The marketing principles that matter (according to me)

The marketing principles that matter (according to me)

Here’s the thing about marketing principles: everyone’s got them, some are borrowed from someone else’s LinkedIn post, and approximately 73.2% of them sound profound and totally not based on made up statistics.

So when I sat down to think about my own marketing principles—the ones that have survived over 15 years of campaigns, three economic downturns, and that many times I sent an email with a broken link—I realised something: the fundamentals haven’t changed much at all.

The truth about the evolution of marketing

Let me tell you about the marketing evolution myth. You know the one—where technology transforms everything, disrupts all the rules, and suddenly we need entirely new playbooks because “the customer journey has fundamentally shifted”.

Here’s what actually happened: we got better tools. Much better tools. Tools that can tell us when someone’s about to abandon their cart, what colour button makes them click, and whether they prefer being called “valued customer” or just… their actual name (revolutionary).

# # # # # # #

**Goal**.
In the marketing principles piece, how many economic downturns does the writer say their principles have survived?

**Material provided**.

# # # # # # #

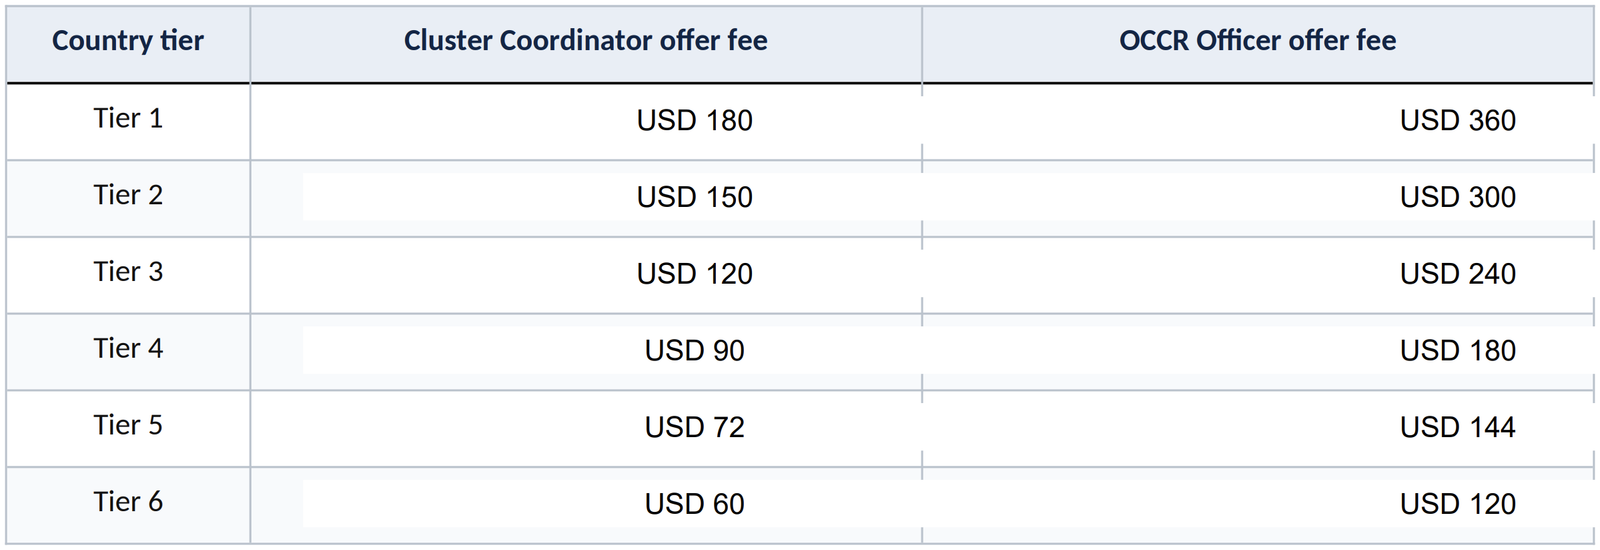The height and width of the screenshot is (550, 1600).
Task: Select the Tier 4 OCCR Officer fee cell
Action: coord(1458,351)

# # # # # # #

**Exercise solution**.
Three.